The highlight of MacDonald’s career soon followed at the Battle of Wagram in 1809. MacDonald was in command of the reserve corps, and at the height of the battle he was ordered to attack the Austrian centre to relieve pressure on the other parts of the French line. Forming his 8,000 soldiers into an unusual column formation that resembled a large hollow rectangle, MacDonald advanced and successfully held off three Austrian cavalry charges. Under  concentrated Austrian cannon and musket fire his Corps suffered 50% casualties and could not advance any further. MacDonald recognised that the Austrians were now disorganised because of his attack, and he ordered the French Guard Cavalry to attack and seize the opportunity to destroy the Austrian centre. General Walther, commander of the Guard Cavalry, refused to take an order from anyone other than Napoleon himself and his cavalry remained stationary.  This crucial delay resulted in a lost opportunity to capitalise on the gains that MacDonald had made. Both MacDonald and Napoleon were later furious with General Walther for this decision, Napoleon even being moved to say that it was the first time his cavalry had ever let him down.

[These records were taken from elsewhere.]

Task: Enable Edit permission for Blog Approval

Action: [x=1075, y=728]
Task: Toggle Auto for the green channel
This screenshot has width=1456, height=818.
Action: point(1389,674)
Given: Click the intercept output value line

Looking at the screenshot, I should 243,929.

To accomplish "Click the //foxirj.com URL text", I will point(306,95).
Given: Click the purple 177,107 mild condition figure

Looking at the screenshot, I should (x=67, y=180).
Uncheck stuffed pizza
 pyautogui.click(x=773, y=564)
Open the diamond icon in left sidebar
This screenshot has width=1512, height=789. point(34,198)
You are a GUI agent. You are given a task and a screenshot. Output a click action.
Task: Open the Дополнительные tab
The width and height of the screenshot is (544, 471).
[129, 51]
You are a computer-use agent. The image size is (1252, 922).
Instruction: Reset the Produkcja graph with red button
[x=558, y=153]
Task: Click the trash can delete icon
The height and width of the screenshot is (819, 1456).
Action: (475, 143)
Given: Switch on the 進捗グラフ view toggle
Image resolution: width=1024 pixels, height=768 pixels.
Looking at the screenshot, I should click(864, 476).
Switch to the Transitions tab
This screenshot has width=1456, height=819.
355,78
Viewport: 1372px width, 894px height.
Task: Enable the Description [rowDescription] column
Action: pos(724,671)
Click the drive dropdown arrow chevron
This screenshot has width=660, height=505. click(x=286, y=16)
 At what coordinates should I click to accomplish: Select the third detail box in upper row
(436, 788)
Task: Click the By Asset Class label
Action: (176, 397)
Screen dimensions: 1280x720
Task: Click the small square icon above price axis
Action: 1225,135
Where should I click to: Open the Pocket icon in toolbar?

Despite the failure of the Guard Cavalry, MacDonald’s attack had sufficiently occupied the attention of the Austrians to allow the French to successfully conduct a general attack on other parts of the line. The French had won the battle and Napoleon rode directly to MacDonald and upon embracing him said,
“General MacDonald, Let us be friends henceforth. You have behaved valiantly and have rendered me the greatest services throughout the entire campaign. On the battlefield of your glory, where I owe you so large a part of yesterday’s success, I make you a Marshal of France. You have long deserved it.”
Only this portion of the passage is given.